:: SELECTED EXCERPT ::

Of the data, by the data, for the data: an algorithmic viewpoint

Organiser:
Vinod M. Prabhakaran
Date:
Tuesday, 9 Jan 2024, 16:00 to 17:00
Venue:
A-201 (STCS Seminar Room)
Category:
Abstract

Ranging from arts to science, in disciplines traditionally considered as bastions of human ingenuity, data-driven algorithms have led remarkable breakthroughs in recent years through ChatGPT (natural languages), AlphaGo (game playing), and AlphaFold (biology). With their ever growing prominence and ubiquity, there is a growing consensus that the need of the hour is a fundamental understanding of the success and pitfalls of these algorithms. To this end, my research adopts an interdisciplinary approach to design mathematical foundations and principled algorithms for problems of great practical relevance. While advancing the success frontiers of data-driven methods, this approach offers a unique mathematical lens to study and understand them.

:::

**WORK ORDER 1**. Which data-driven algorithms does the seminar announcement name as recent breakthroughs? Give each with the field shown in parentheses after it.
**WORK ORDER 2**. In what room is the talk in the seminar announcement held?
**WORK ORDER 3**. Reproduce the seminar announcement word for word, starting at "Of the data, by" and ending at "(STCS Seminar Room)".

:: RECORDS ::

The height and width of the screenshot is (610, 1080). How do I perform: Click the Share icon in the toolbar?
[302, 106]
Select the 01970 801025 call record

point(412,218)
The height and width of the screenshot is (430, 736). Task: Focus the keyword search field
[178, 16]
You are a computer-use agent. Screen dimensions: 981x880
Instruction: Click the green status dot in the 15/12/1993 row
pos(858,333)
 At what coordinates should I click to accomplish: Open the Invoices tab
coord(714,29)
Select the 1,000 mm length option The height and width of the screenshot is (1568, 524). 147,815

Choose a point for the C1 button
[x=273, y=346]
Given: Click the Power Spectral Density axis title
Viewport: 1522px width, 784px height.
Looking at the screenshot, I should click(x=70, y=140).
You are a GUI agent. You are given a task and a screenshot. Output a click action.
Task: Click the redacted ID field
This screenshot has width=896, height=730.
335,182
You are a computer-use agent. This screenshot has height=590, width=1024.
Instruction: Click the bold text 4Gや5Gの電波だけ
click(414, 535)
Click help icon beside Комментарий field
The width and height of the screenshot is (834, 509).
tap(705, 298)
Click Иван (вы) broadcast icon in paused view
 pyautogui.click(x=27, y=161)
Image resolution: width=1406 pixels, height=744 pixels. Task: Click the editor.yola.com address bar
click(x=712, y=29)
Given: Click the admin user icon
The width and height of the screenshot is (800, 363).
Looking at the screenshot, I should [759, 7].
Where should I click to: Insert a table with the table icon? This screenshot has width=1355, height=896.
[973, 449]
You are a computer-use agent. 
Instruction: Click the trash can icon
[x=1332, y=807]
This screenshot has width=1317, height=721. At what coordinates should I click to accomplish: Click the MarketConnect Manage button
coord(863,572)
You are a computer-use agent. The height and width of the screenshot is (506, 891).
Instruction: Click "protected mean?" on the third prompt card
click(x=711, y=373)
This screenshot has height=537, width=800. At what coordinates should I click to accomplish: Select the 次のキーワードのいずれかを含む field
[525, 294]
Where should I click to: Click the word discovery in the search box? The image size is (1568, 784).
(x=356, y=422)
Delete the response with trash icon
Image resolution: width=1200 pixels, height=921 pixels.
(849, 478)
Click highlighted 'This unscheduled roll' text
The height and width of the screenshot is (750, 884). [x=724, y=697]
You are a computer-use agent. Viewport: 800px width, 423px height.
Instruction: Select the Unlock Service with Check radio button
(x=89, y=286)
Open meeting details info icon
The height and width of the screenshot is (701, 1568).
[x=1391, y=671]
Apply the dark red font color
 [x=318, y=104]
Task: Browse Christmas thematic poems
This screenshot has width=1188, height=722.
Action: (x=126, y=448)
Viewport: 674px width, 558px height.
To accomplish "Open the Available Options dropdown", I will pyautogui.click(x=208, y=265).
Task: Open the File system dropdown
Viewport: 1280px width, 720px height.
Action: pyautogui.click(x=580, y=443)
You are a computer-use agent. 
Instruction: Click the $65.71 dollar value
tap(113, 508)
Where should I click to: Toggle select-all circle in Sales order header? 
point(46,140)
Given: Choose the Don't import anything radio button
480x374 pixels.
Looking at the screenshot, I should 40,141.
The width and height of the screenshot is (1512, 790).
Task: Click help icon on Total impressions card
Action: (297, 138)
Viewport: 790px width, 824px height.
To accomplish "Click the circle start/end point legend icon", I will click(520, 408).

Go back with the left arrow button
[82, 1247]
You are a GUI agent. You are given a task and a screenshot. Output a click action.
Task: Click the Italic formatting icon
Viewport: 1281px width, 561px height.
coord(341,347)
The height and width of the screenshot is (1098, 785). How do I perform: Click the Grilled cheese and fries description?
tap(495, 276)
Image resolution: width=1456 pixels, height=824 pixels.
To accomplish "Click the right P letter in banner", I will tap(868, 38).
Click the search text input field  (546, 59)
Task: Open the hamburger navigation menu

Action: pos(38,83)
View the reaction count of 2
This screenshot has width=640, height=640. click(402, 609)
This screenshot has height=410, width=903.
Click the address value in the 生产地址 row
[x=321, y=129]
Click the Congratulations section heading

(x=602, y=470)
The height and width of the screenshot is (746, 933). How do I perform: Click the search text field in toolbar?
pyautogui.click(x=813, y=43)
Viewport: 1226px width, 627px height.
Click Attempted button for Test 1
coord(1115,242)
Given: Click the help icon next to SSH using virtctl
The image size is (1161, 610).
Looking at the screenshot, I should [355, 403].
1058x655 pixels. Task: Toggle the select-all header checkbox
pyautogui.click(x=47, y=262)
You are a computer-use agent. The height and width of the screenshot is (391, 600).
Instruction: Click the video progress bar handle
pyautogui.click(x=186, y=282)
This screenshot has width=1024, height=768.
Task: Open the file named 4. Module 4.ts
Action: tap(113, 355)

:::

**RESPONSE 1**. ChatGPT (natural languages), AlphaGo (game playing), AlphaFold (biology)

**RESPONSE 2**. A-201 (STCS Seminar Room)

**RESPONSE 3**.
Of the data, by the data, for the data: an algorithmic viewpoint

Organiser:
Vinod M. Prabhakaran
Date:
Tuesday, 9 Jan 2024, 16:00 to 17:00
Venue:
A-201 (STCS Seminar Room)